Case in point: November is National Adoption Month. I forgive you if it escaped your notice. It’s also National Fun with Fondue Month, National Peanut Butter Lovers Month, Historic Bridge Awareness Month, and National Impotency Month, so we are all (trying to be?) very busy.

Every month is National Adoption Month for this clan. I think each day about how our family came to be — the waiting, the anxiety, the joyful acclimation to parenthood. I remember the heartache — my own, of course, because me. Lately, though, I’ve been thinking of my children’s birth mothers.

Recently I joined a Facebook group called Adoption: Facing Realities. Many of the women who post are either birth mothers who gave their children up for adoption or lost them to social service organizations, or adult adopted children searching for their biological roots. For the most part, the posters are virulently anti-adoption, and it’s extraordinarily difficult to read of their pain.

At the turn of this current century, when we brought home our kids, the idea of “open adoption” — when an adoptive family maintains a relationship with the birth mother or birth family — was on the cusp of becoming more commonplace. But I couldn’t imagine it.
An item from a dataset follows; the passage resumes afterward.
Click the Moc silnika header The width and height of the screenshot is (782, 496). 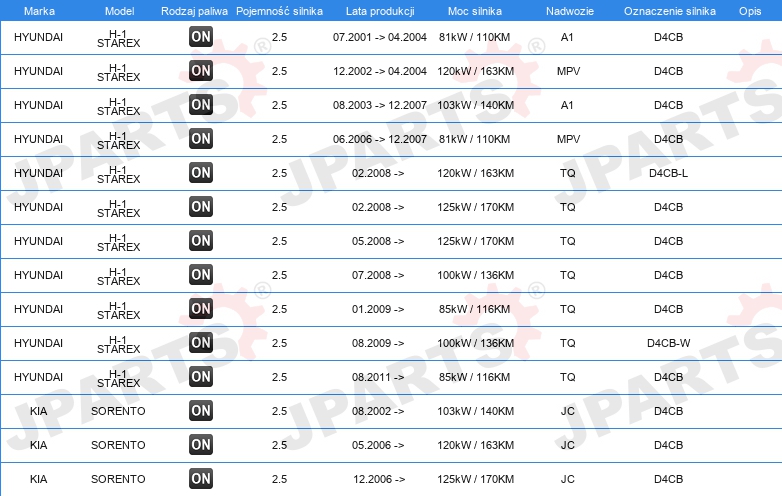475,11
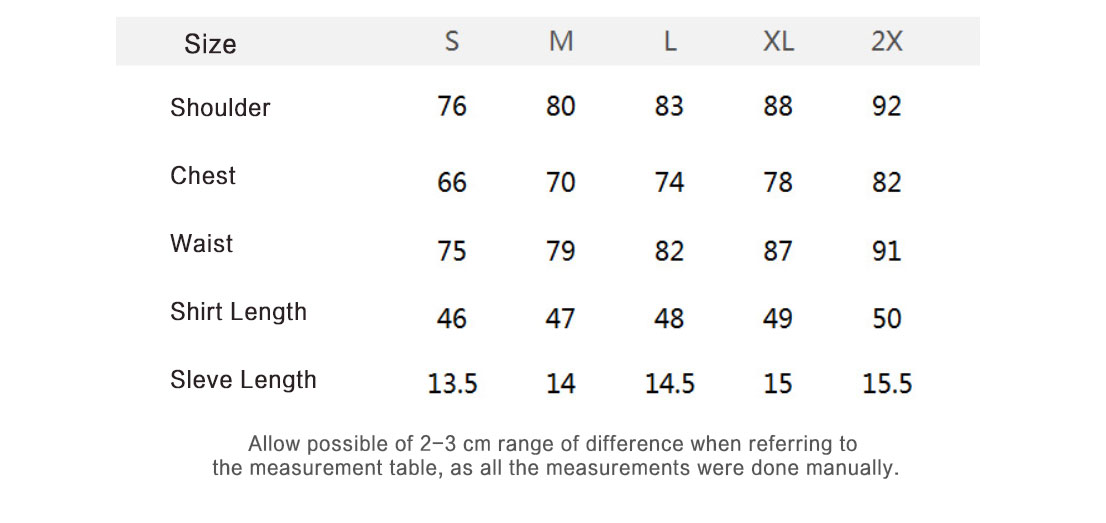Click the Sleve Length row label

(x=243, y=380)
My kids’ mother is me, I thought. I

didn’t want to share that moniker. Back then, adoption seemed a like a project to get done. I still cringe when people use present tense to refer to my children’s adoption status — for example, saying they are adopted, as opposed to saying they were adopted. “It’s not a chronic condition, like diabetes,” I’ve said.

I might be wrong. Maybe being any part of the adoption triad (birth mother, adoptive parent, adopted child) is a chronic condition — not like diabetes, but more like…..vitamin deficiency? Something that requires you to continually take stock of who you are, how you’re living your life, and whether you have filled the residual void carved from your being some time ago.
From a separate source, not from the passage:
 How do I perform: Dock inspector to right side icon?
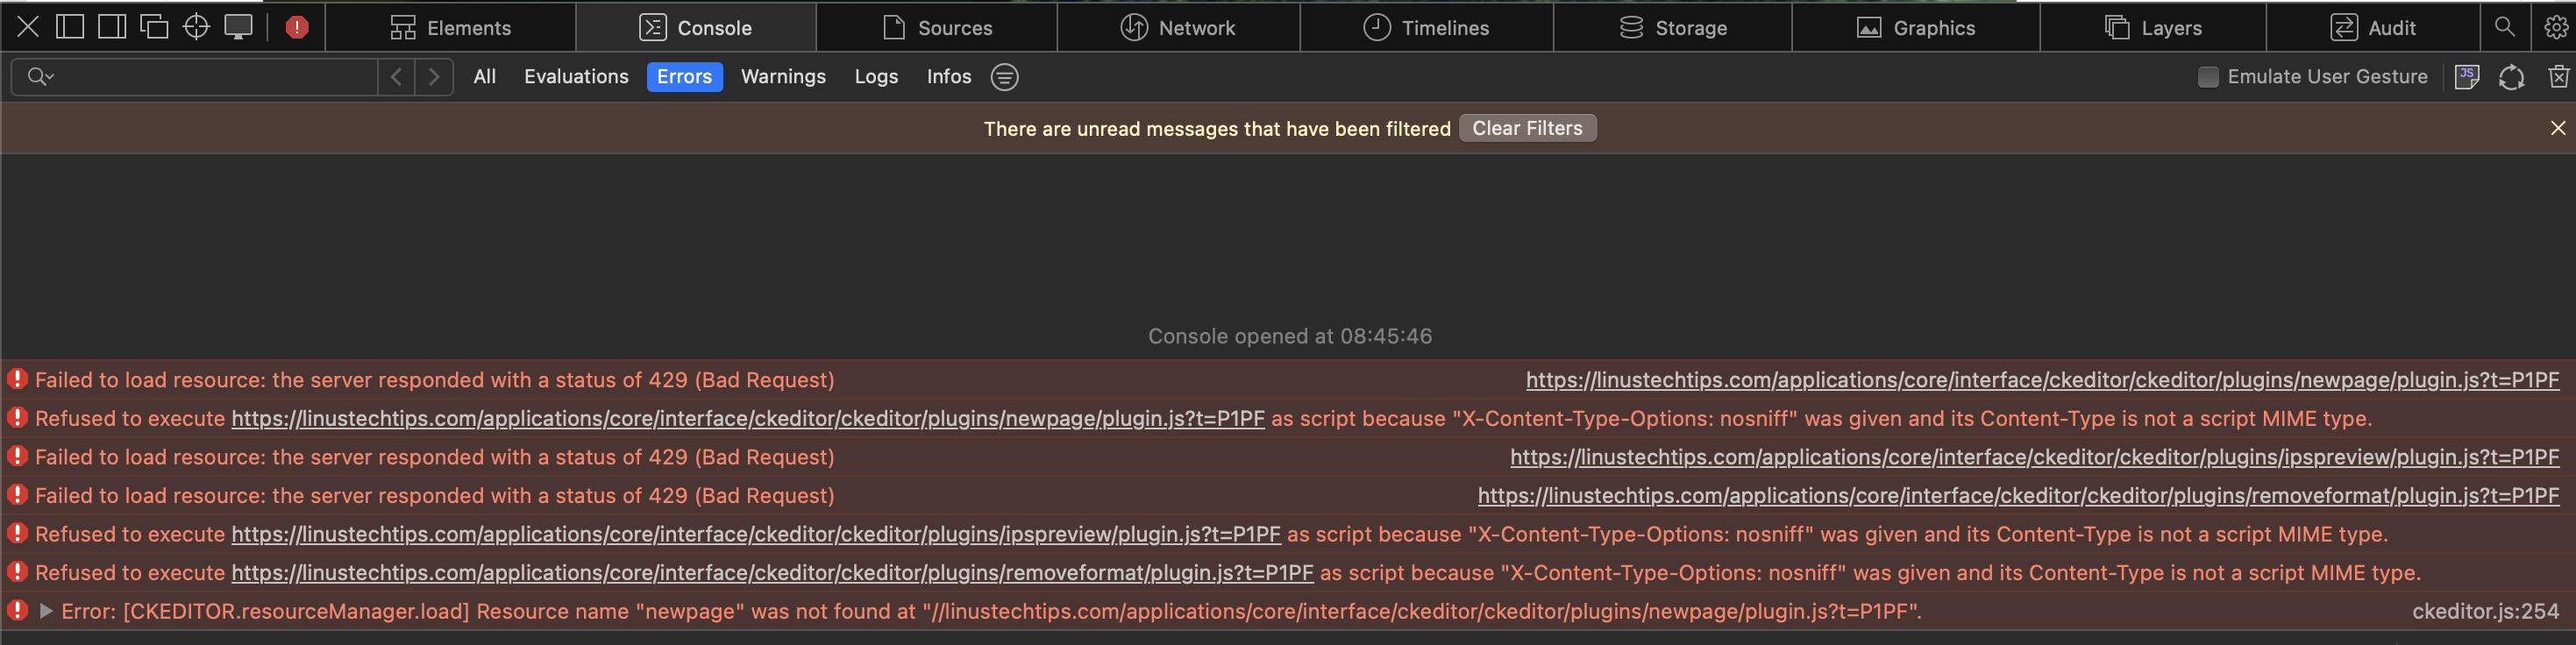pos(112,27)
I don’t know. These are just thoughts. But through perusing the Facebook site, I was referred to two websites. The first, called Adoption Surveys, is run by two women, one a birth mother and the other an adoptive mother, both of them involved in open adoptions. They’ve begun conducting informal, nonscientific surveys on topics and issues important to them and women like them. There’s nothing binding in the results — they don’t follow any kind of research protocol. Respondents voluntarily answer questions and offer comments. But man, is it jarring. The most recent survey explored the opinions, well-being, and mental health of birth mothers whose children were in closed adoptions. A sample comment, unedited: “It affected my entire life,nothing felt worth doing,ever.I gave my son away I will never forgive myself.”
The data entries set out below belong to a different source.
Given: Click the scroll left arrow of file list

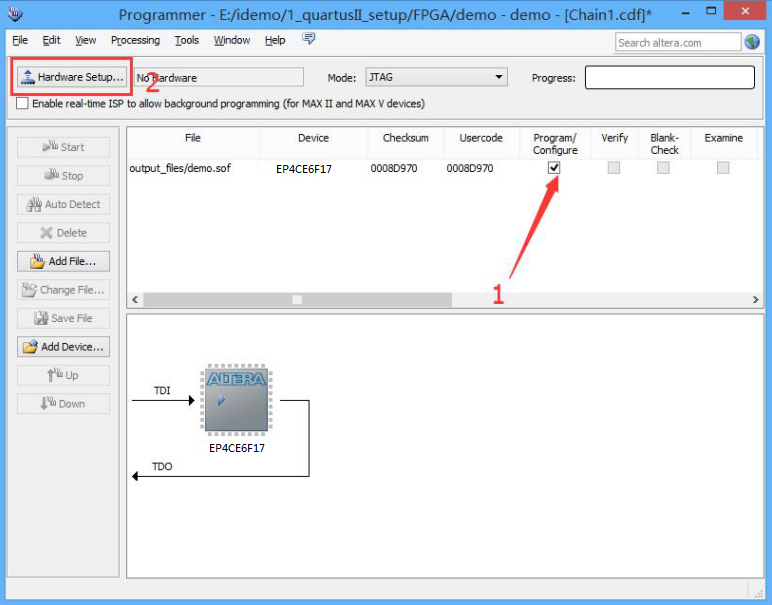Looking at the screenshot, I should pos(135,300).
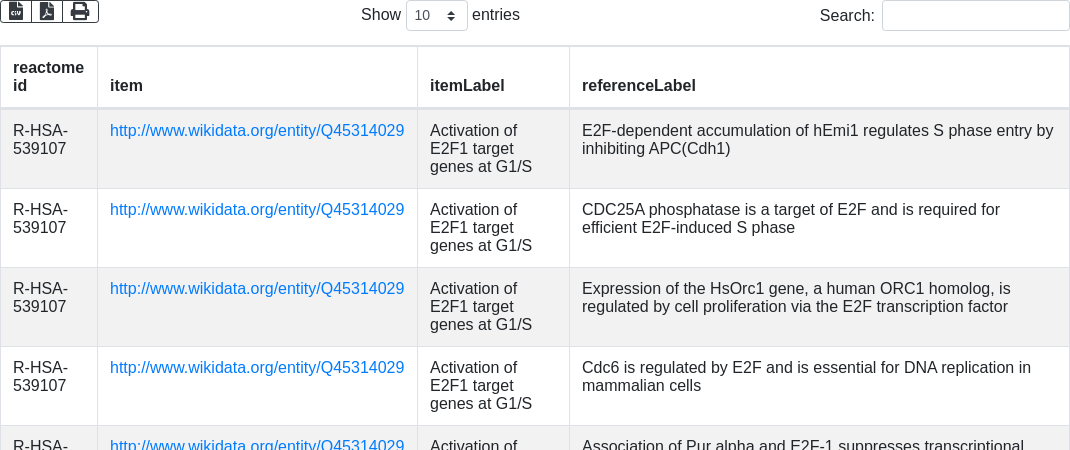Export the table as CSV
The width and height of the screenshot is (1070, 450).
click(x=16, y=11)
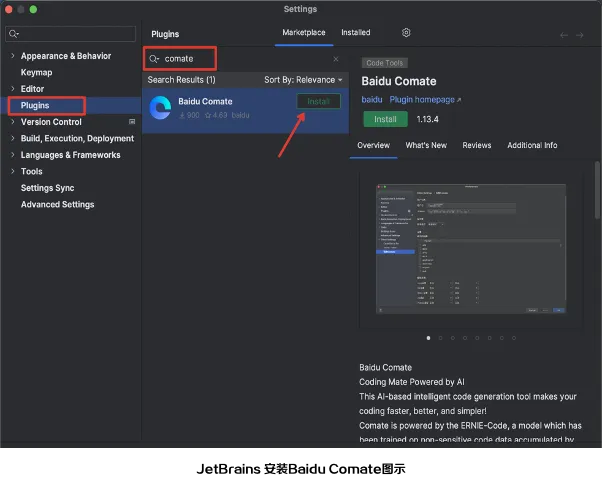Select the second screenshot pagination dot
This screenshot has width=602, height=494.
(x=441, y=338)
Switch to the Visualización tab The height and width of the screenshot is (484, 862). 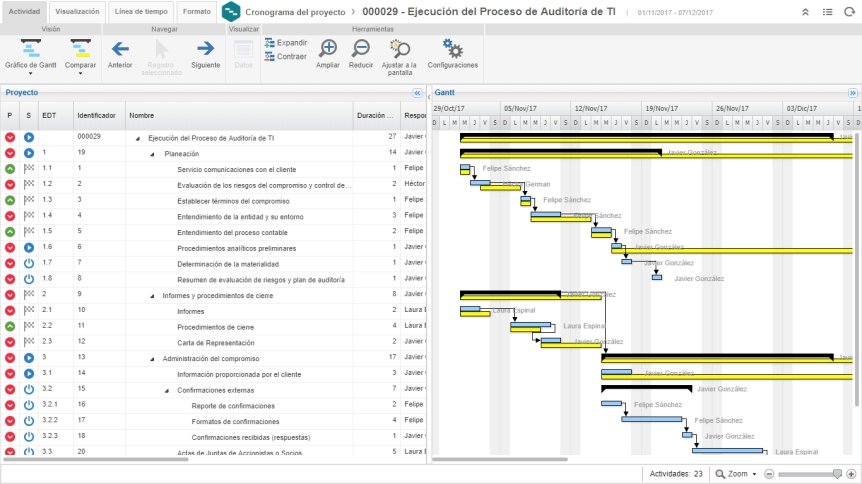(78, 12)
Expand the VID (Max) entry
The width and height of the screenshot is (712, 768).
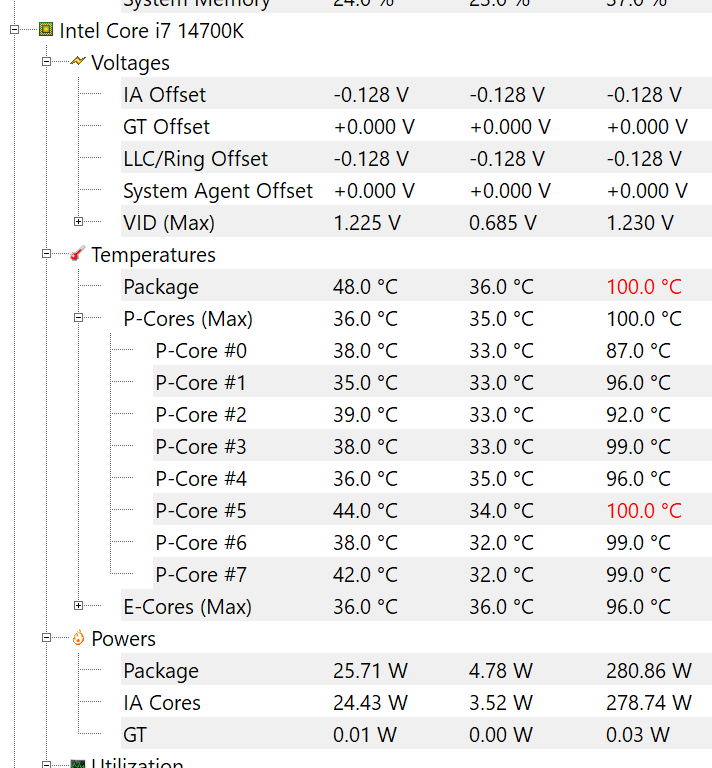pos(78,222)
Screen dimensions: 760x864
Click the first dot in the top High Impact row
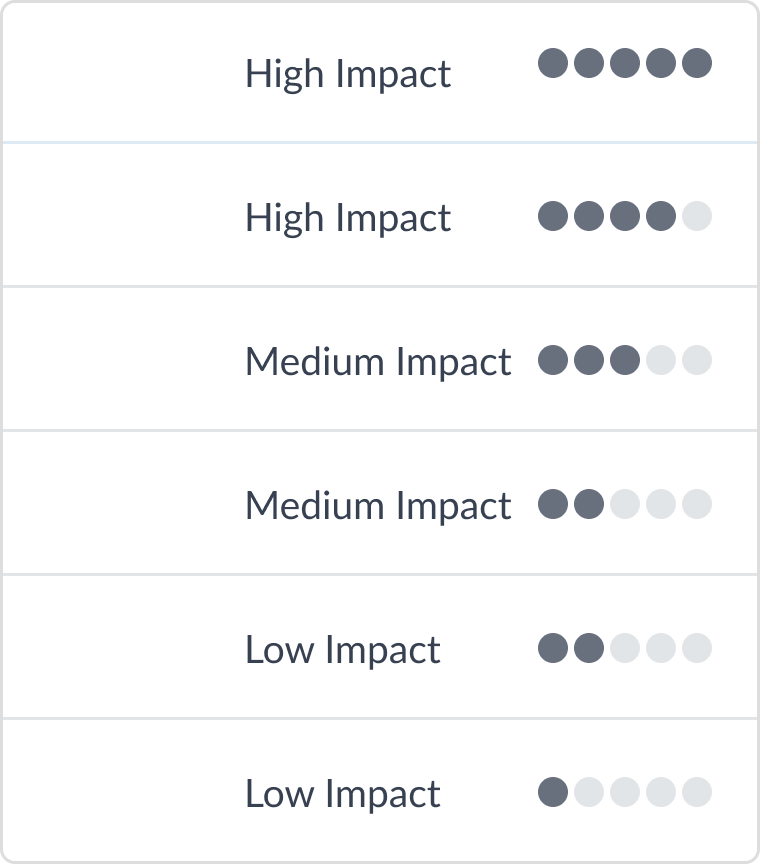click(553, 64)
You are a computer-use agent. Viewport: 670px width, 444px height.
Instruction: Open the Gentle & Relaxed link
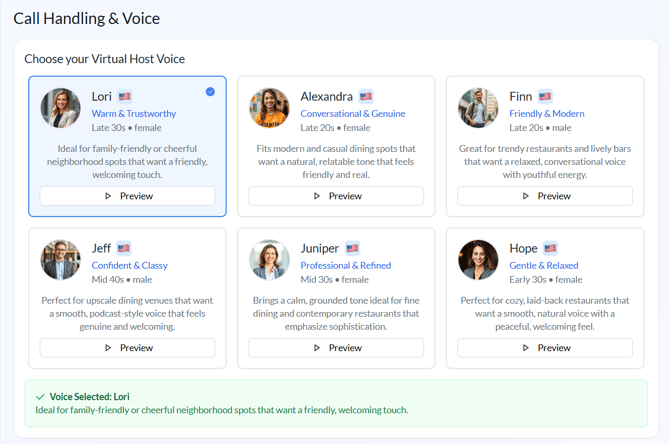click(x=544, y=266)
The second website belongs to the Donaldson Adoption Institute, an advocacy group dedicated to enabling research and programming that benefit anyone touched by adoption. It recently published its annual report on the state of adoption: Let’s Adopt Reform Report: Adoption in America Today. A few of its findings: a human rights framework is needed; adoption is not a one-time transaction; market forces create a variety of concerns.

Market forces! Yes — because there is of course an economic engine that powers the adoption process, and automatically puts a price tag on infants. That fact alone makes the case for reform.

All of this research refers to adoption in America, and my children were born in other countries. But I suspect the major difference is that no one is asking foreign birth mothers how they feel. It pains me to say so — but I think I might already have an idea.